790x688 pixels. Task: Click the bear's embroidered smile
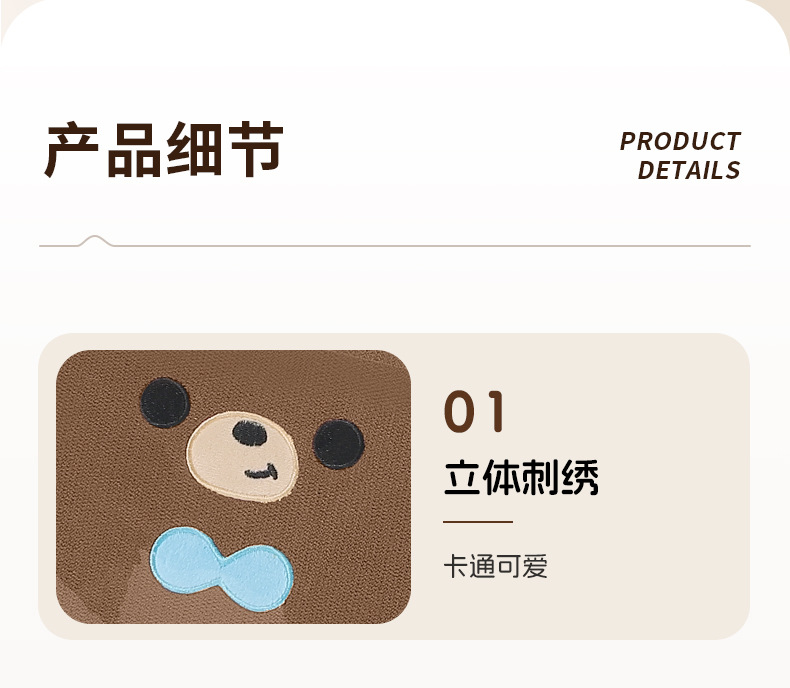(x=262, y=472)
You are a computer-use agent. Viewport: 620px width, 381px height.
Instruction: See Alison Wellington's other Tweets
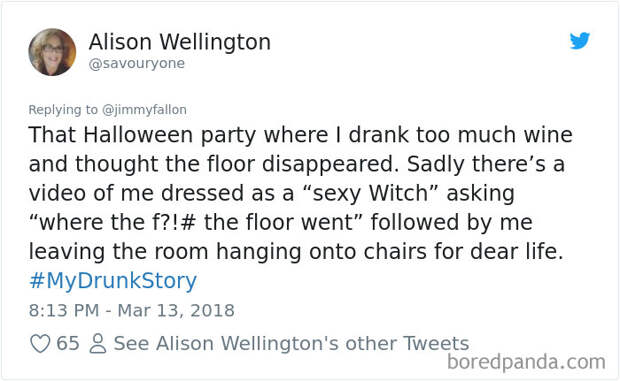pyautogui.click(x=291, y=343)
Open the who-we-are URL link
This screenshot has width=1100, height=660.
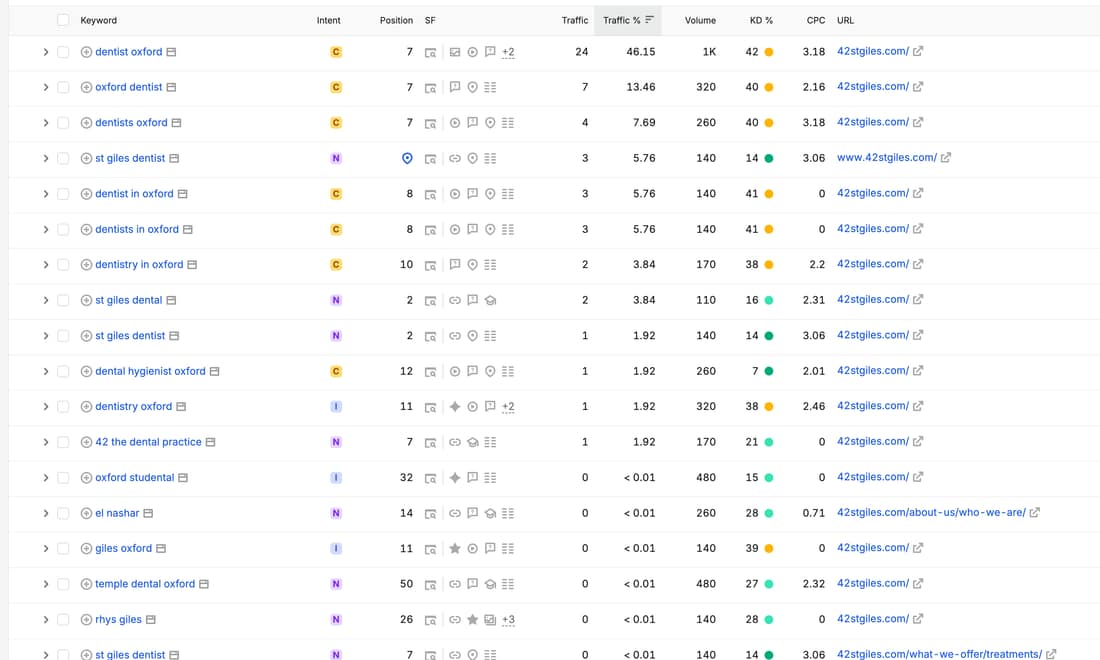coord(931,513)
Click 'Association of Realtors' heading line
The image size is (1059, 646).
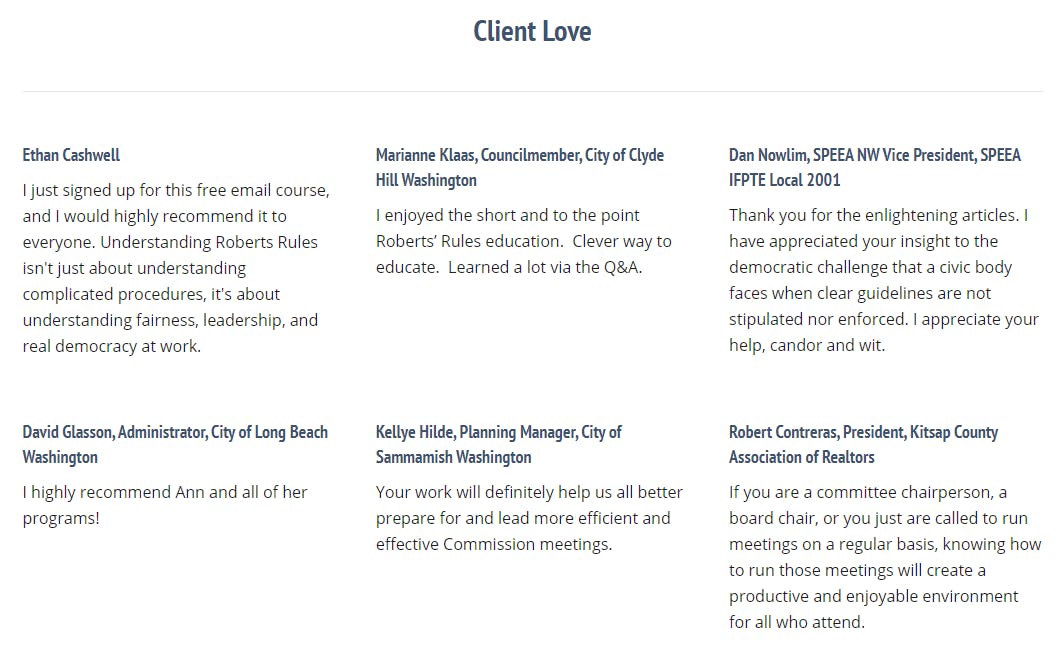(x=801, y=457)
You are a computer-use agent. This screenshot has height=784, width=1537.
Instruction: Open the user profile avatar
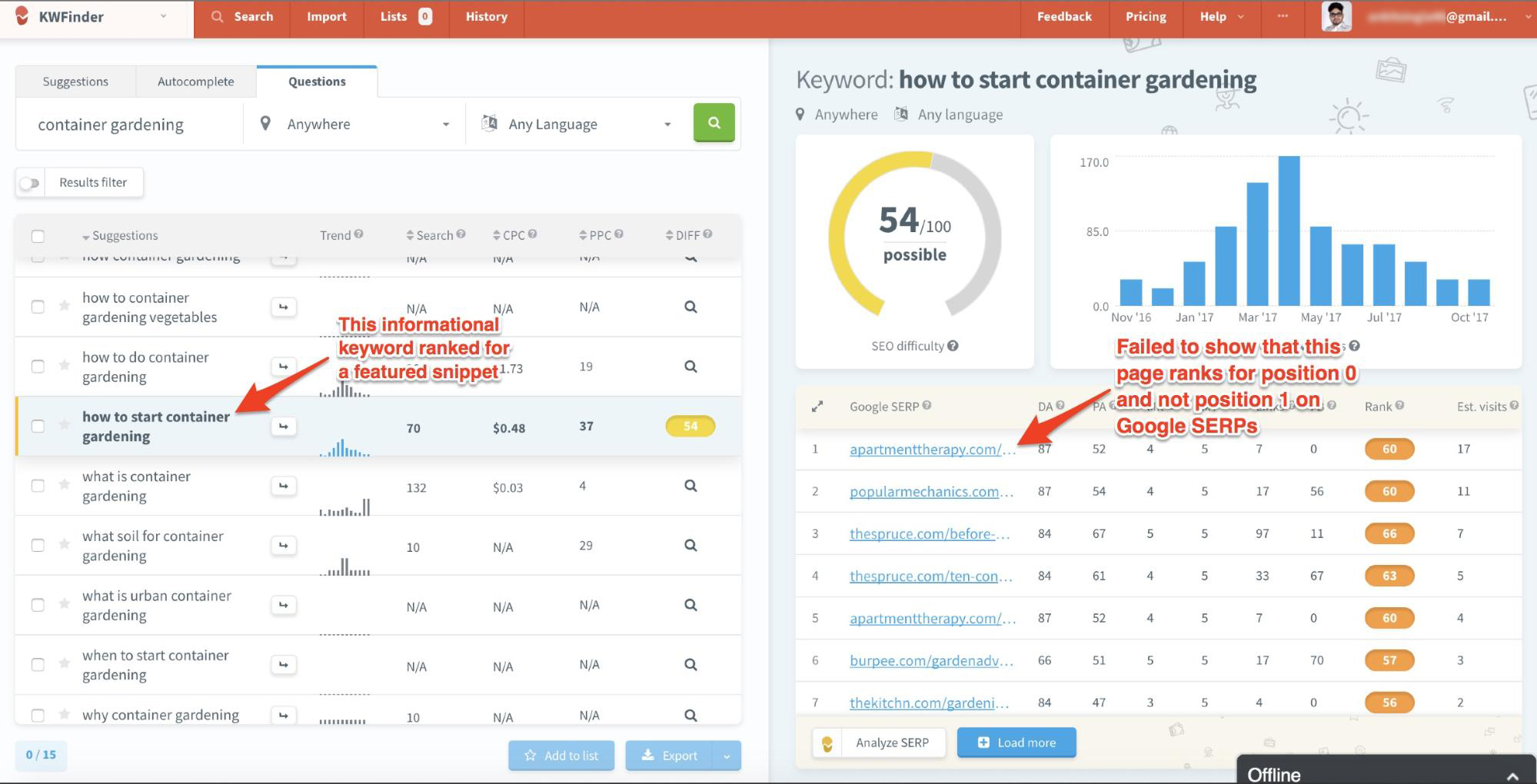[1336, 16]
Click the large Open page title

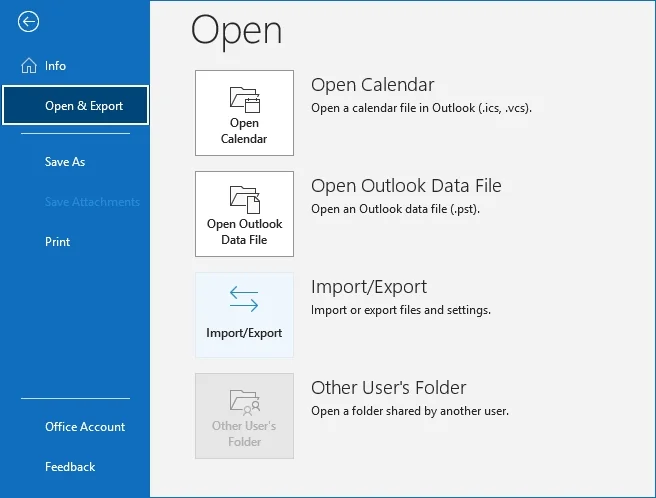236,30
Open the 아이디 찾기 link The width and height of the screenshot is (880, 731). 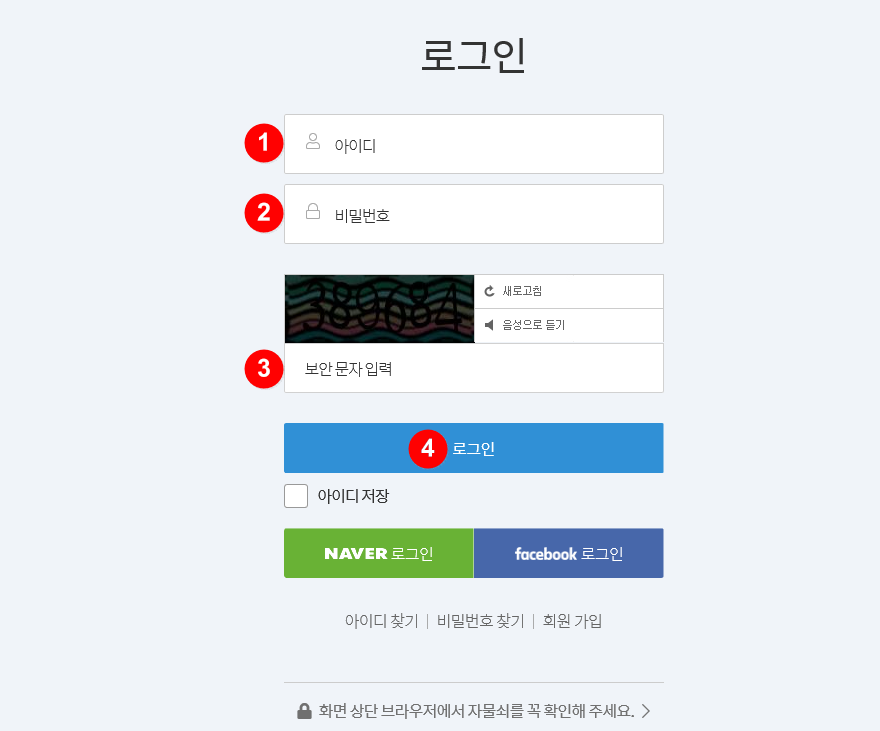coord(382,621)

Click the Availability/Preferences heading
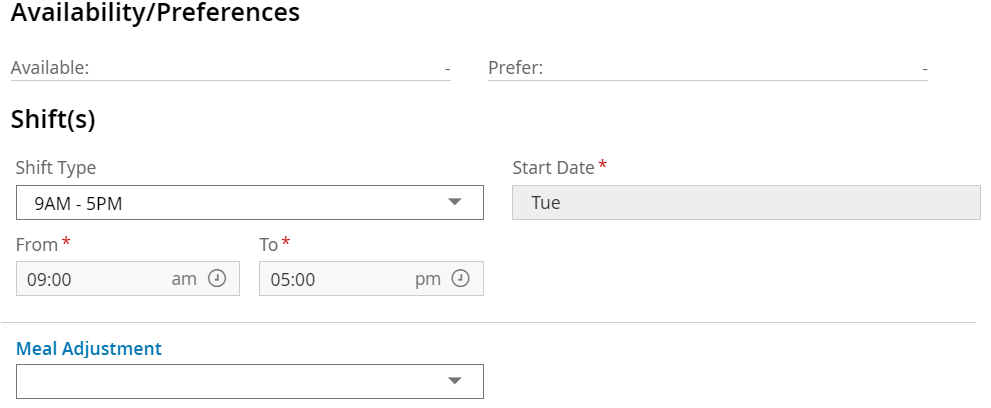155,13
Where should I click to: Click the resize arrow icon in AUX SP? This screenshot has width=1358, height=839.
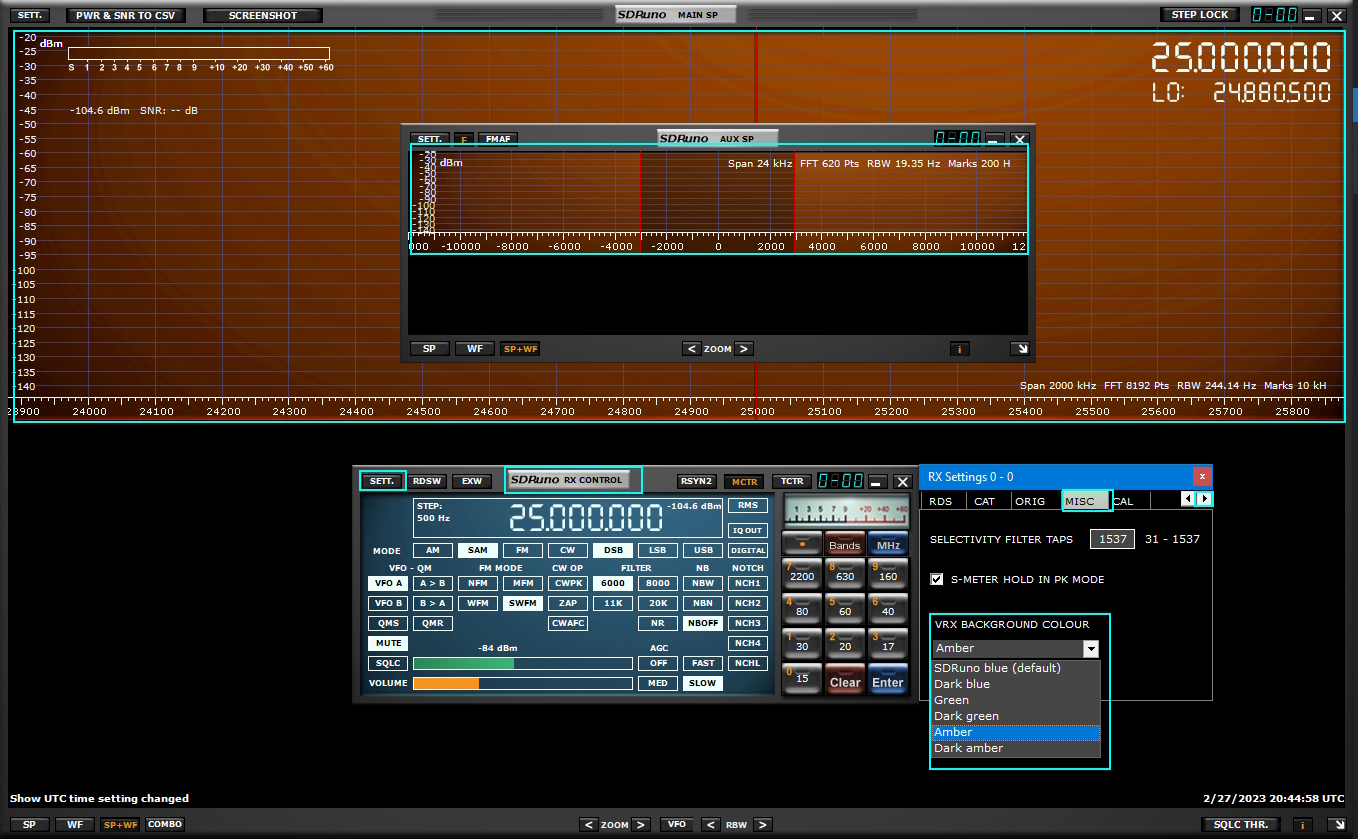point(1019,349)
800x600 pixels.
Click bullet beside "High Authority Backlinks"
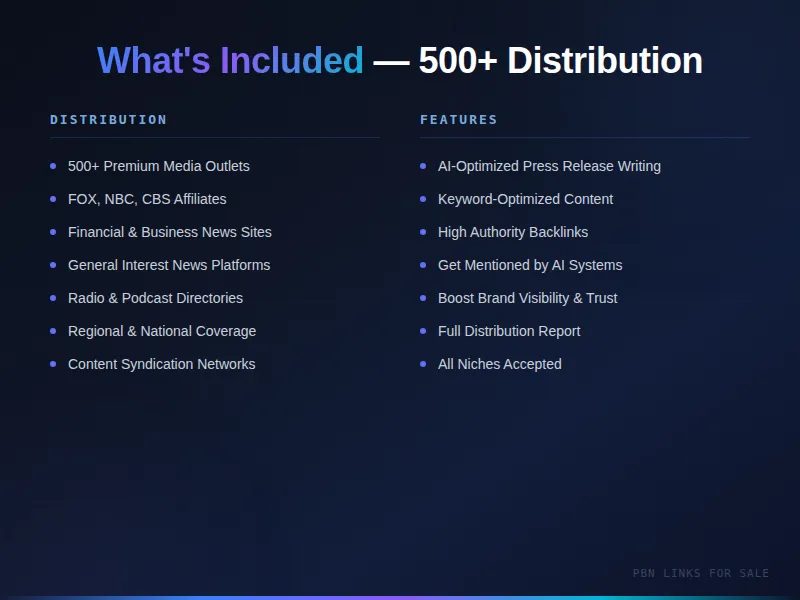coord(423,232)
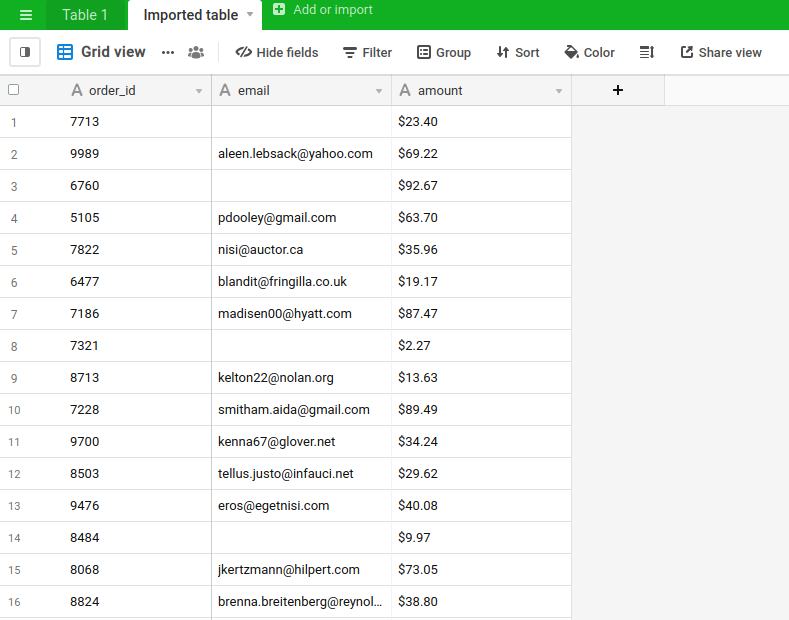Open the Color paint bucket option
Image resolution: width=789 pixels, height=620 pixels.
[589, 52]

------------------------------------------------------------

## WHAT YOU HAVE TO DO
In the data above, how many lines hold the string "computer"? Give the number by itself.

## RESULT OF THE EXERCISE
2